Exploring South Korea: Wawoojeong Temple
OSAN AIR BASE, Republic of Korea- -- Author's Note: This is the first in a series of articles about recreational travel, dining and other cultural opportunities throughout South Korea. Each article will highlight a specific destination, attraction, event or restaurant within the authorized travelling distance for U.S. forces in S. Korea. The aim of this series is to encourage everyone to safely and enthusiastically explore their surroundings, develop an appreciation for the history, culture, and customs of their host nation, as well as showcase the diverse activities available to service members, and their families, near and far. Each article will conclude with an approximation of the money and time required for each location, as well as directions (if transportation is not provided) and amount of physical activity required. Many opportunities to travel in groups are available through the base's Information, Tickets and Travel office as well as Outdoor Recreation.

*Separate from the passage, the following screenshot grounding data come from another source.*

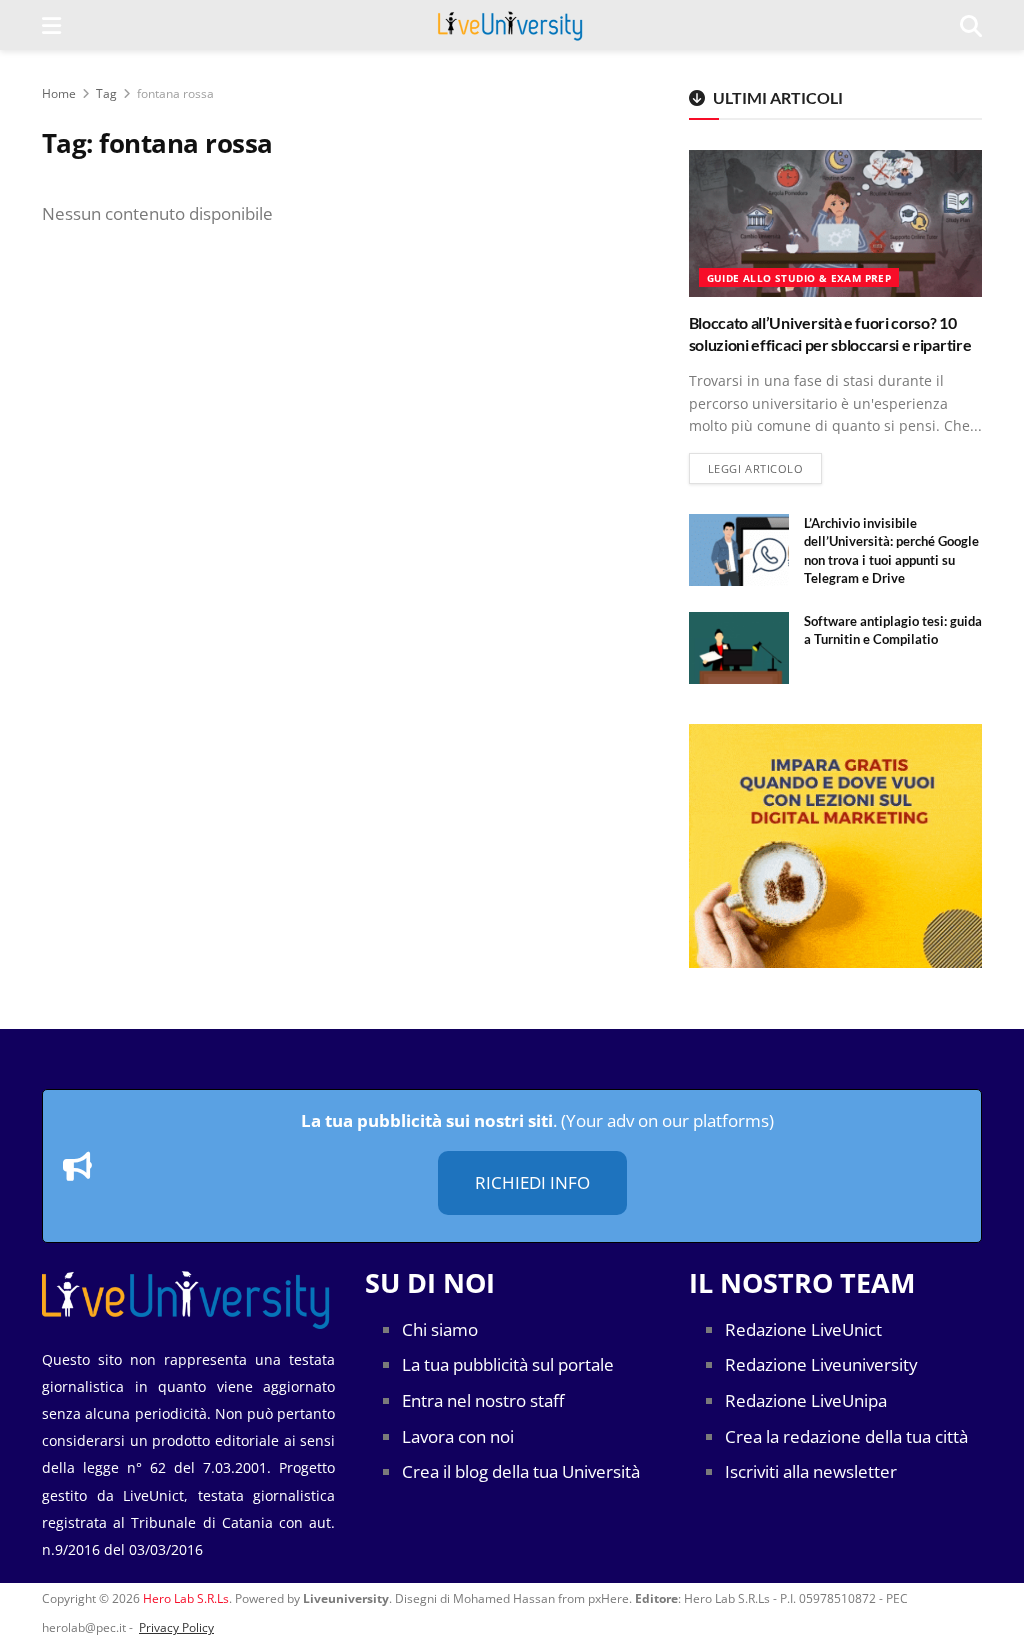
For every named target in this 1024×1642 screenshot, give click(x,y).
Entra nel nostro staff (483, 1400)
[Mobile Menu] (51, 25)
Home (59, 93)
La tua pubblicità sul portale (508, 1364)
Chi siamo (440, 1329)
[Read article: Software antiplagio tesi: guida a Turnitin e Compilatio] (739, 648)
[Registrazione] (835, 846)
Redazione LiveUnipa (806, 1400)
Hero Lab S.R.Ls (186, 1598)
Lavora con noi (458, 1436)
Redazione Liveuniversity (821, 1364)
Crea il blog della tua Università (521, 1471)
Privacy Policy (176, 1627)
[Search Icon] (971, 25)
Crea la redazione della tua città (846, 1436)
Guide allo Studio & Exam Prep (799, 278)
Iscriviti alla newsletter (811, 1471)
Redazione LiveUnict (803, 1329)
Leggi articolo (765, 468)
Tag (106, 93)
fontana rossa (175, 93)
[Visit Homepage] (510, 25)
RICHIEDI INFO (532, 1182)
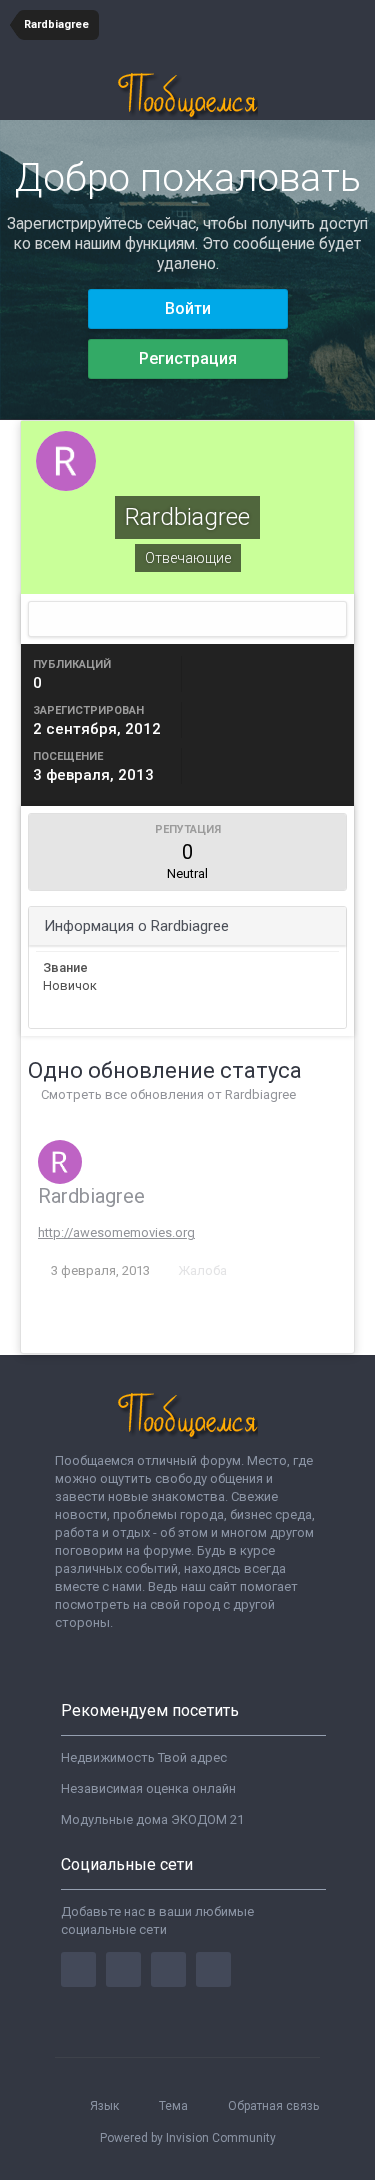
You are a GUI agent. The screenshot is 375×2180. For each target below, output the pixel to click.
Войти (188, 308)
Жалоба (202, 1270)
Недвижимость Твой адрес (144, 1757)
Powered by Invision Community (188, 2138)
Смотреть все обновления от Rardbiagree (167, 1094)
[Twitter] (123, 1969)
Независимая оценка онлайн (148, 1788)
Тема (175, 2106)
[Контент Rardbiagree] (187, 619)
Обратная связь (273, 2106)
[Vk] (213, 1969)
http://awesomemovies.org (116, 1232)
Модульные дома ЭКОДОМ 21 (152, 1819)
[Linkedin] (168, 1969)
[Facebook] (78, 1969)
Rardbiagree (91, 1196)
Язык (106, 2106)
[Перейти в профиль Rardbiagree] (60, 1162)
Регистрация (188, 358)
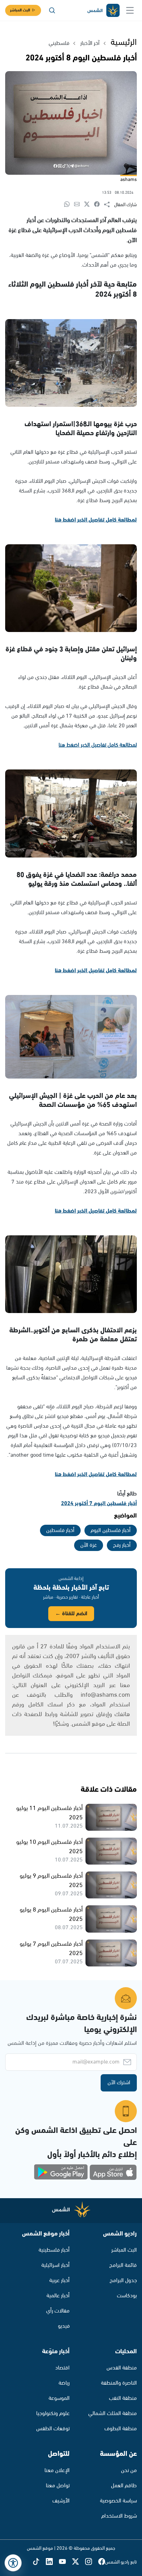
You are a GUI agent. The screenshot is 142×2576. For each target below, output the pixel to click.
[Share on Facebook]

It struck me a few days ago that I've been in South Korea for almost six months, but it doesn't really feel like it's been that long. I guess the saying is true, "time flies when you're having fun."
Before I arrived here, I was already interested in the culture and what I would be able to take from it. However, that's not always the consensus and I've run into a lot of people who really don't know what to do or don't think there's much excitement outside the gates. Hopefully, I can inspire someone to get out and travel by sharing my own personal experiences.
When I first reached country, I wanted to grasp anything I could, but I had no idea how to get to it. I couldn't read signs in Hangul, the Korean alphabet, and I had no idea how the subway or bus systems worked. I chose the easiest way to begin exploring, the ITT office.
One of my first destinations was the Waujeongsa Buddhist Temple, more commonly known as Wawoojeong Temple. The temple is the youngest in South Korea, established in the 1970s when a Buddhist monk named Haewolbopsa moved from North Korea to pray for reunification of the nations.
It is home of the world's largest Wabul, reclining Buddha, at 10 feet high and 32 feet long. The Buddha was carved from a giant Chinese Juniper Tree imported from Indonesia. There are more than 3,000 Buddhist statues throughout the grounds, including Buldu, Buddha heads, located near the entrance.
My favorite part about the temple was hearing the sounds of monks praying over the speakers throughout the area. I'm not Buddhist, but being there with the statues, in the mountains and hearing the prayers, made it a very tranquil experience. I walked the grounds by myself, listening to the prayers and birds chirping. Almost everyone in passing was silent as they walked which made for a peaceful environment.
The temple is also known as the Pagoda of Unification. The pagodas, tiered towers, are comprised of stones brought by visitors from holy sites around the world.
There are details in everything you see when you walk around including the brightly colored koi fish in the pond, the lit candles underneath bronze Buddha statues, the vibrant paper lanterns with hundreds of thousands of prayers under them and the variety of murals painted throughout the temple walls.
The temple is also the site where the 12-ton "Reunification Bell" rang during the opening of the 1988 Seoul Olympic Games is kept.
For one of my first trips on the peninsula, it was definitely worth taking. The breathtaking views and serenity gave me welcome insight to the Korean culture. You never know what you may find traveling the peninsula, but this gem is definitely worth looking into.
Location: Waujeongsa Buddhist Temple (Wawoojeong or 와우정사)
Directions: It's located near Yongin, approximately two hours west of Osan AB. The temple is not in walking distance to public transportation so the best way to visit is to coordinate through the ITT office.
Cost: The ITT offers the trip to the temple, travel, lunch and the Korean Folk Village in one package for $40. They are located in building 924 and can be contacted at 784-4254 or commercial, 0505-784-4254.
Time: A full day trip is about nine hours, but there is plenty of time on the bus and areas to sit if you want to rest for a while. Departure and return is conveniently located at the ITT office on base. The ITT office offers this trip all year, so plan for the weather.
Documentation required: None.
Food: You can always bring snacks, but there are plenty of gift shops and lunch is provided.
Who it's for: Anyone in the family. The temple grounds have some areas with steps or slopes, but can be avoided if necessary. The Korean Folk village is flat.
Activity required: Simply walking. Most of the trip is at your own pace except for initial introductions to the locations. It's best to wear sneakers or hiking shoes and comfortable clothing.
What to travel with: You can travel light because you'll be close to home, and there are plenty of places to get food. Make sure to take your status of forces agreement and military ID card as well as a functioning cell phone. You can bring a camera to both locations and there are no photo restrictions.
Things to remember: Be respectful of taking pictures of people outside of your group. Being courteous and asking permission is important to maintaining a good bond with our host nation. Do not stray from the group unless you go with someone or have them in close sight and bring a friend with you to enjoy the sites. Good luck on your next adventure in South Korea!